If you tax capital income and hand all of the tax revenue to workers, then in the long run (or the “steady state”) you’ll wind up with a smaller capital stock. And since workers use the capital stock to earn their wages, the capital tax pushes down their wages.  
So far so obvious, standard supply-side stuff. At this point, you’re probably guessing that sometimes the taxes you hand to workers are more than the fall in wages, sometimes it’s less…it all depends on the assumptions, depends on the tax rate, depends on this or that.  But the magic of Chamley-Judd is that they proved that “fall in wages > rise in transfer” is a pretty stable result…hence the need for “exotic” counterarguments.  
Rational workers would rather have the extra machines to work with rather than a transfer from a tax on capital, thank you very much. 
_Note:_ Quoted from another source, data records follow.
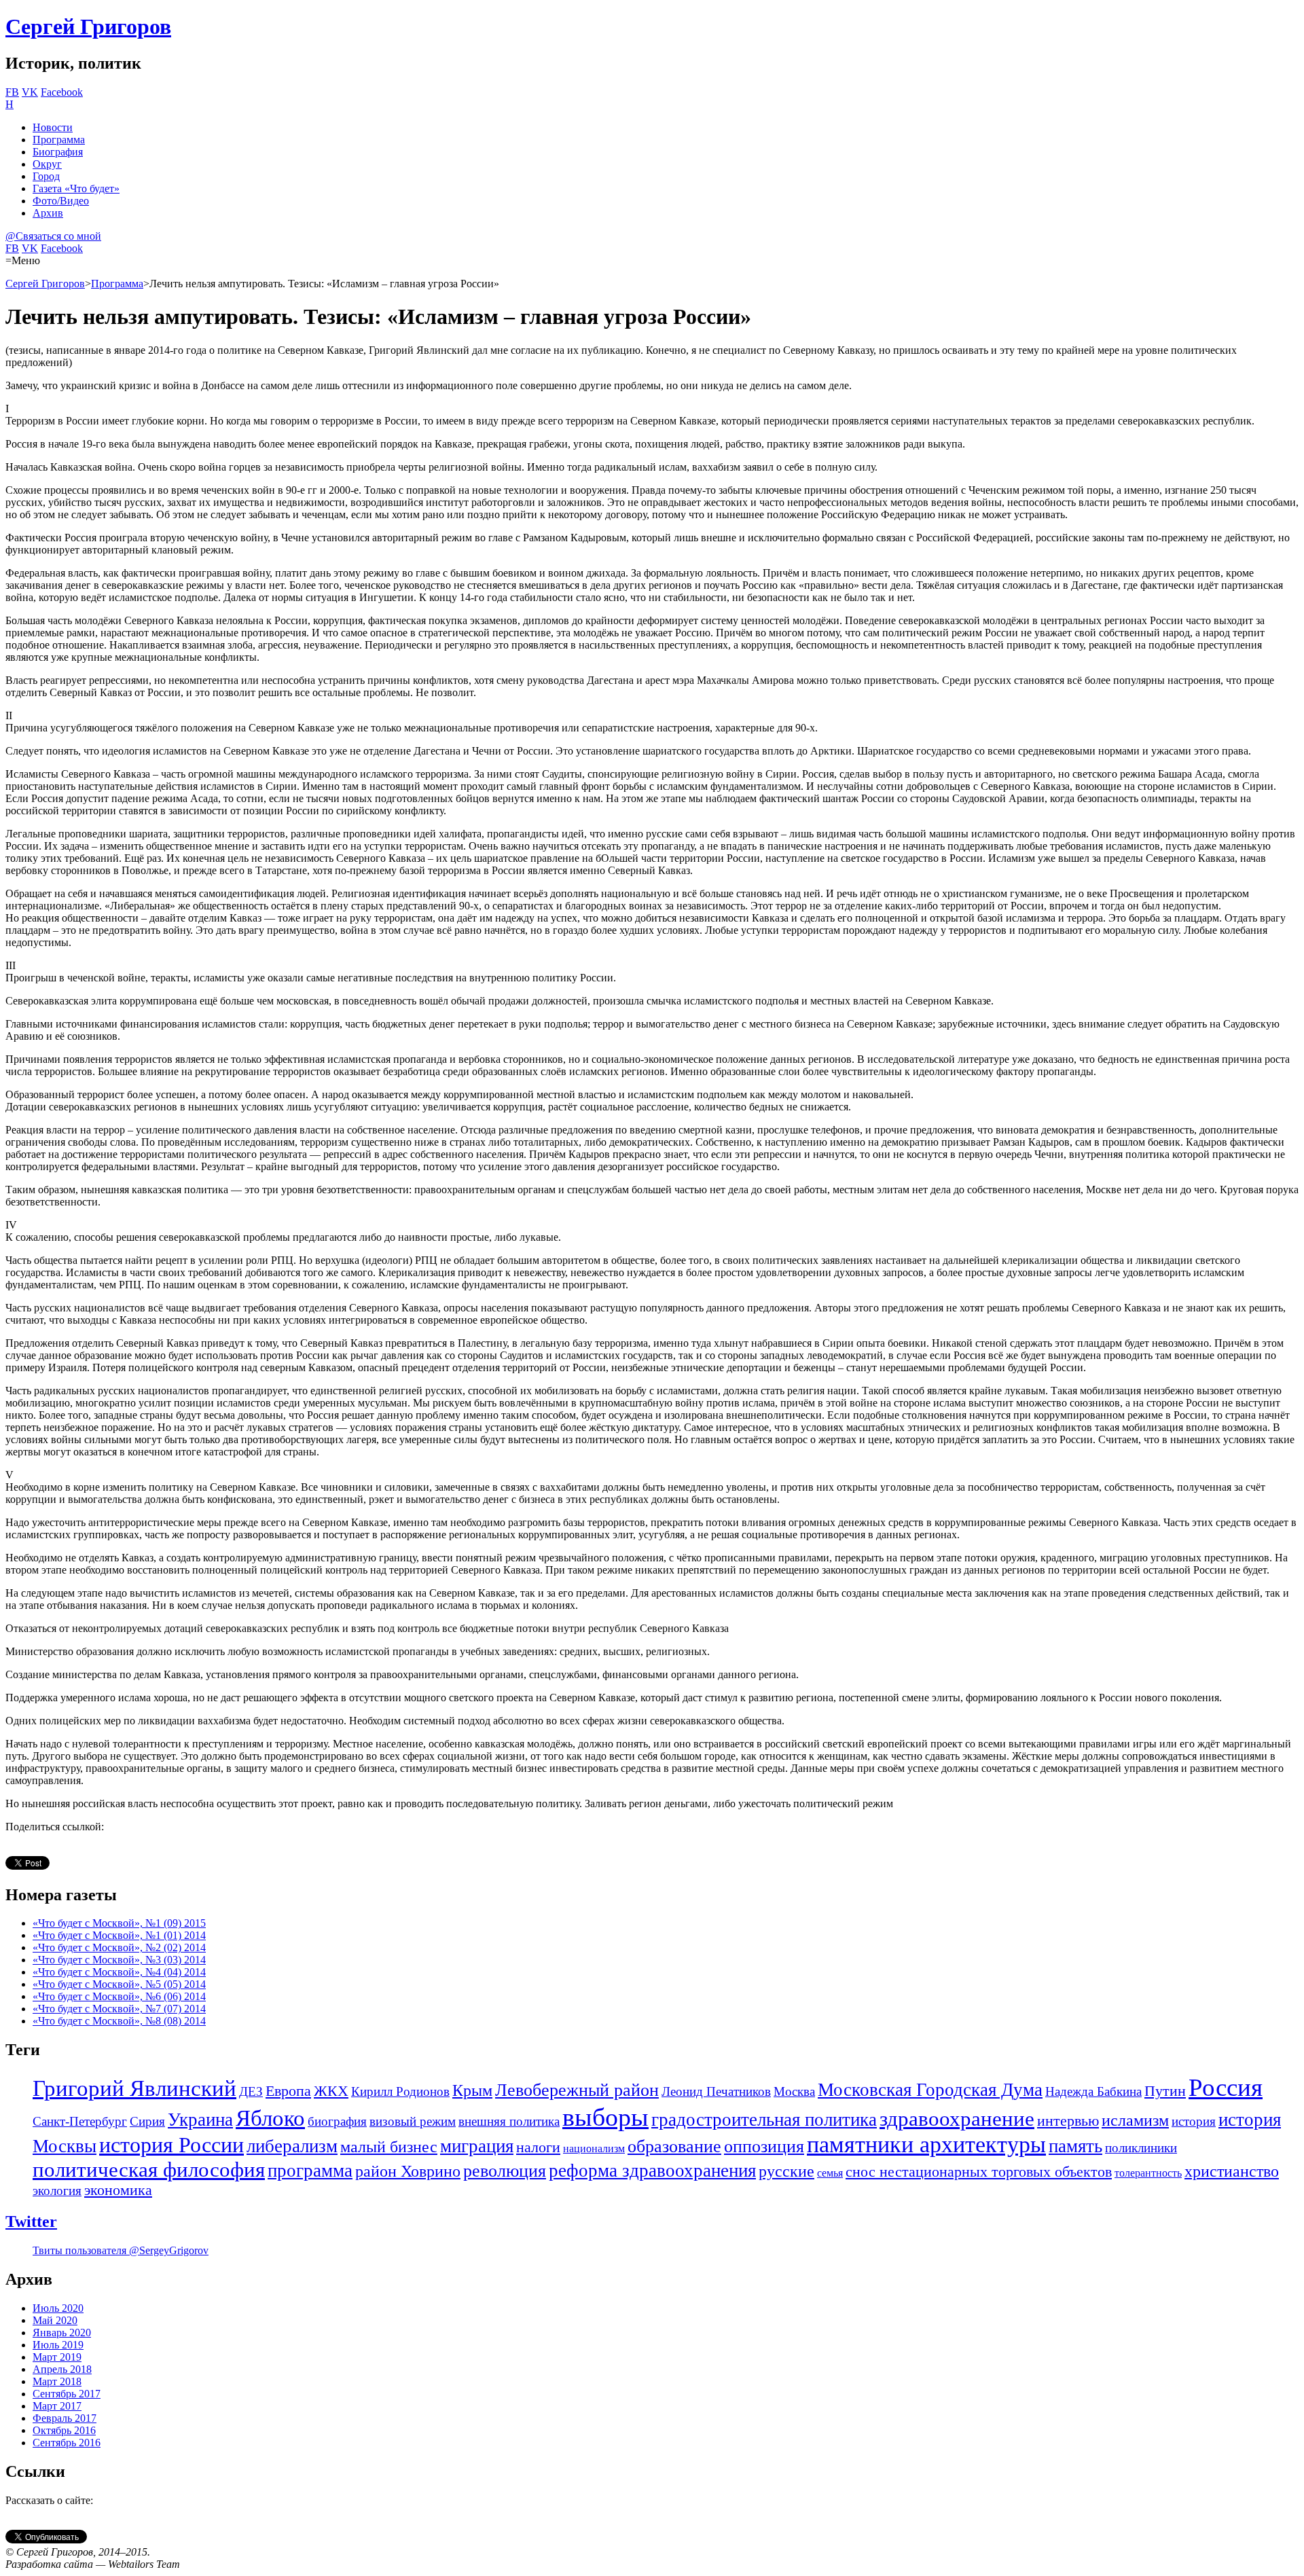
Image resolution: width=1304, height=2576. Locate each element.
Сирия (147, 2121)
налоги (538, 2147)
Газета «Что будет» (76, 188)
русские (786, 2171)
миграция (476, 2146)
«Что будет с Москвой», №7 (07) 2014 (119, 2008)
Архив (48, 213)
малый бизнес (388, 2147)
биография (337, 2121)
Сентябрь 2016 (67, 2442)
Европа (288, 2091)
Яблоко (270, 2118)
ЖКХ (331, 2091)
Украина (200, 2119)
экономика (118, 2190)
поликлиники (1141, 2148)
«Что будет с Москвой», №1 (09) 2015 (119, 1923)
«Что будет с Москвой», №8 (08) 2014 (119, 2021)
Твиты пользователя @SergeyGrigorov (121, 2250)
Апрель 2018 (62, 2369)
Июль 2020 (58, 2308)
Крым (472, 2090)
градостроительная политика (764, 2119)
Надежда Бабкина (1093, 2091)
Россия (1226, 2087)
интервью (1068, 2121)
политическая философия (149, 2169)
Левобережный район (577, 2090)
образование (674, 2146)
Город (46, 176)
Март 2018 (57, 2381)
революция (504, 2171)
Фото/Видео (61, 200)
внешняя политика (509, 2121)
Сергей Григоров (88, 26)
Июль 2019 (58, 2345)
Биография (58, 152)
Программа (59, 139)
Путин (1165, 2091)
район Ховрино (407, 2171)
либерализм (292, 2146)
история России (171, 2145)
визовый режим (412, 2121)
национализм (594, 2148)
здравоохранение (957, 2118)
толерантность (1148, 2173)
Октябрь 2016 (64, 2430)
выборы (605, 2117)
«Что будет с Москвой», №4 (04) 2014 (119, 1972)
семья (830, 2173)
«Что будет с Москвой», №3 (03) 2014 (119, 1959)
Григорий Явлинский (134, 2088)
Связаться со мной (53, 236)
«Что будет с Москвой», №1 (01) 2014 (119, 1935)
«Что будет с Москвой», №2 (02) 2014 (119, 1947)
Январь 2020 (62, 2332)
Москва (794, 2091)
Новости (53, 127)
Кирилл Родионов (400, 2091)
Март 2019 (57, 2357)
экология (57, 2190)
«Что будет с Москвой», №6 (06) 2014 (119, 1996)
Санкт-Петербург (80, 2121)
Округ (47, 164)
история (1194, 2121)
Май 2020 (55, 2320)
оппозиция (764, 2146)
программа (310, 2170)
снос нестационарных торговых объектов (979, 2172)
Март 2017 (57, 2406)
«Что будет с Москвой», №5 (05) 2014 (119, 1984)
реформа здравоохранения (652, 2170)
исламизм (1135, 2120)
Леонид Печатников (716, 2091)
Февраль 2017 (64, 2418)
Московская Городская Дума (930, 2090)
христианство (1231, 2171)
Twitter (31, 2221)
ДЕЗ (251, 2091)
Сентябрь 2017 (67, 2393)
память (1075, 2146)
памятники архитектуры (926, 2144)
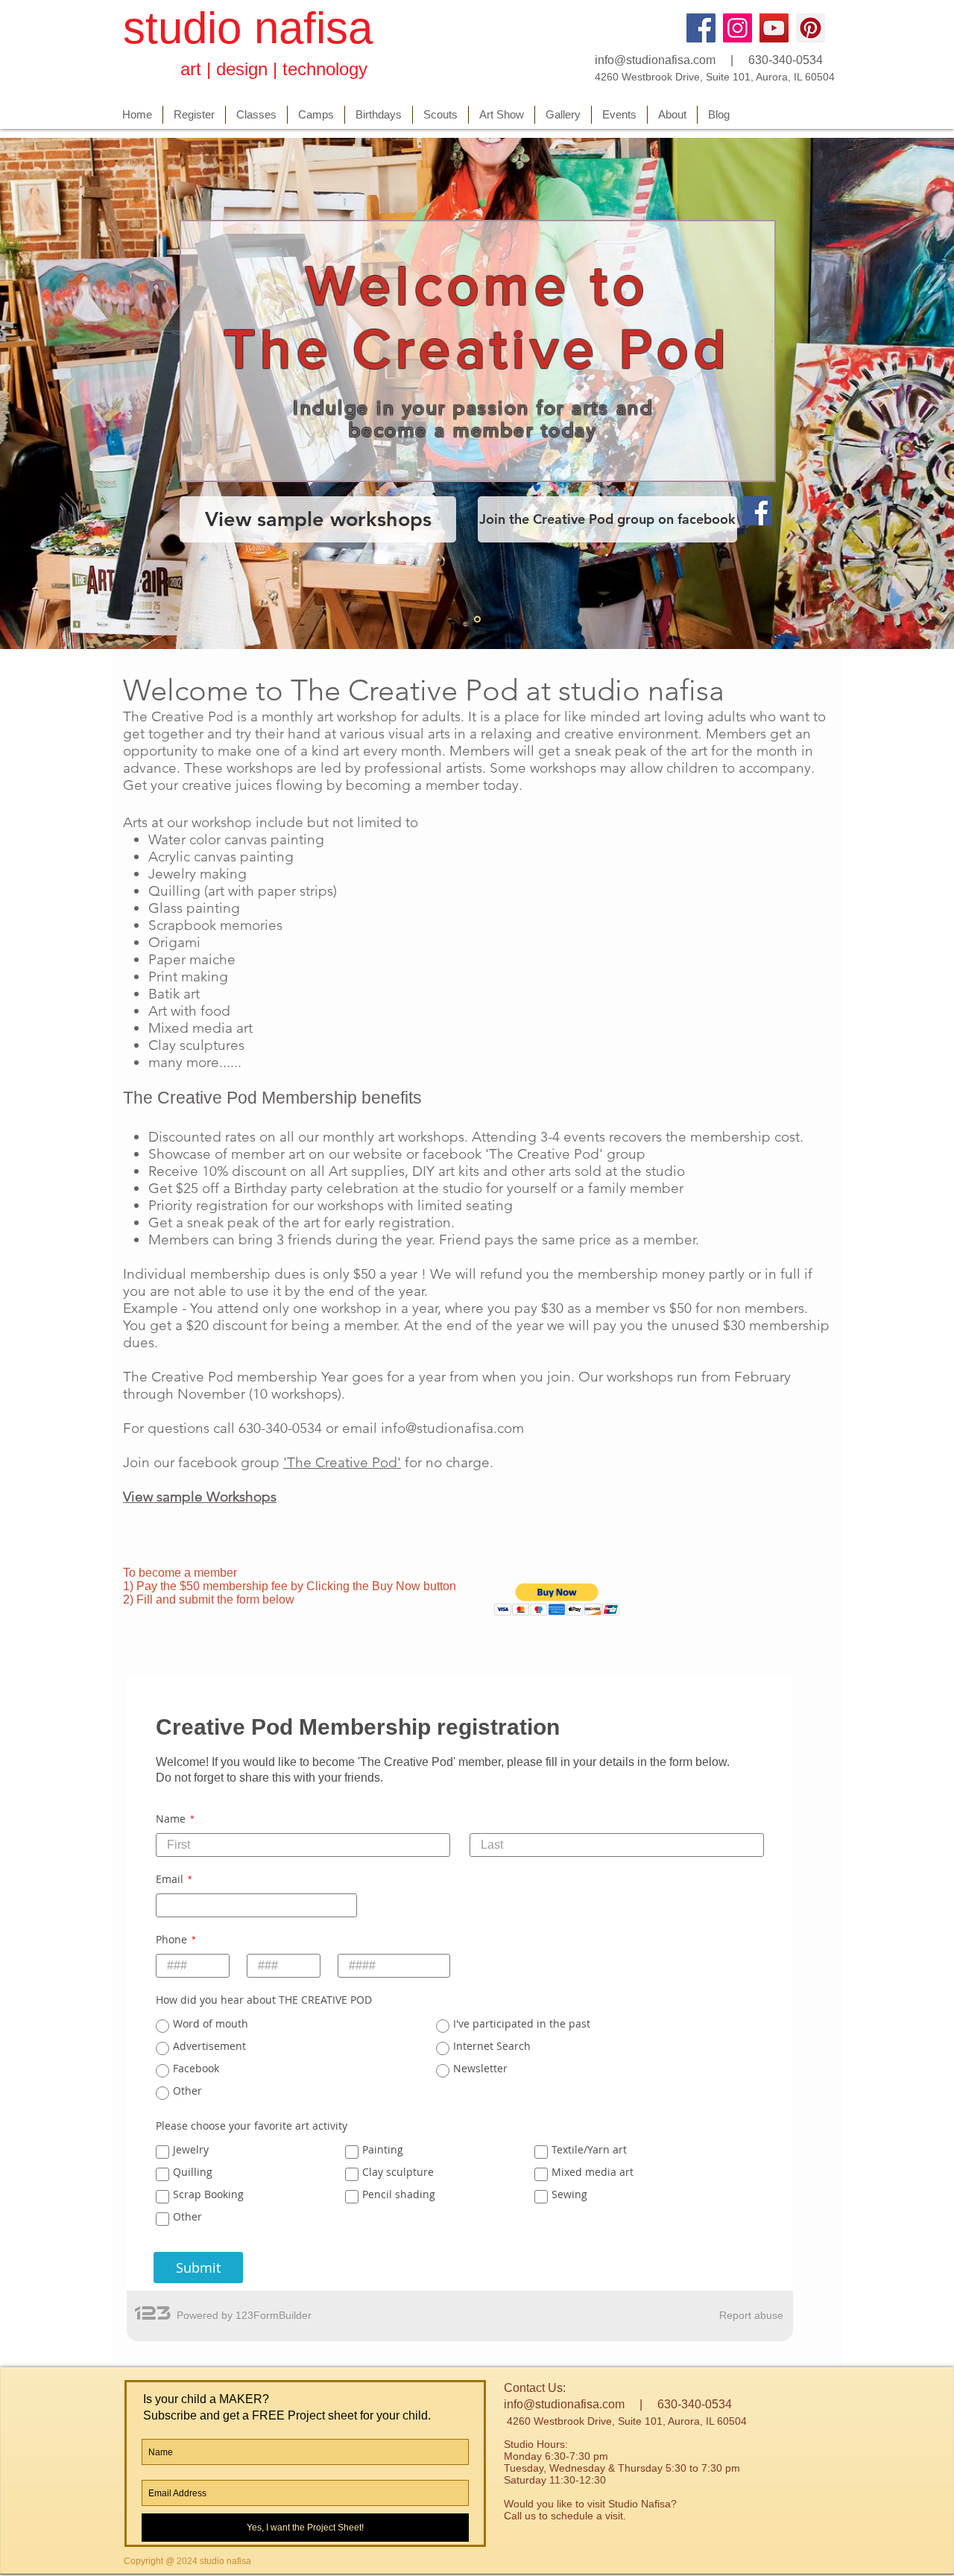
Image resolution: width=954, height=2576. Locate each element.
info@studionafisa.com (655, 60)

Rather than offer you a proof of the result, I offer you an Excel simulation of two economies, one where capitalists pay taxes to workers, and another where the society is taxless. I use standard assumptions, only the usual number of rabbits going into the hat.  Check and see which economy gives the highest total income (wages + transfer payments) to the working class.  Here are a few examples; note that wages fall by more than the rise in the transfer payment: It’s impossible to redistribute total income to workers:
ChamleyJuddExample.JPG
You can tinker with the numbers yourself in the Excel simulation: Change the degree of patience in the society (that changes the savings rate and hence the long-run capital stock) or change the size of the transfer payment to the proletariat (don’t make it too big or it’ll be impossible to pay the bill).  Every time you change the numbers, the Excel simulation tells you whether the Chamley-Judd result holds: It either reports “C-J Vindicated” or “C-J Fail.”  Let me know if you can make their theorem fail.  
I wrote up a derivation of the result here, two pages, some algebra, and a link to an extra Excel simulation. I welcome further attempts to popularize Chamley-Judd; Landsburg does a good job here
One big lesson I draw from Chamley-Judd: Good economic policy doesn’t try to do things that are impossible.  And if the world works roughly the way Chamley and Judd assume it does, a long run policy that redistributes total income from capitalists to workers is impossible.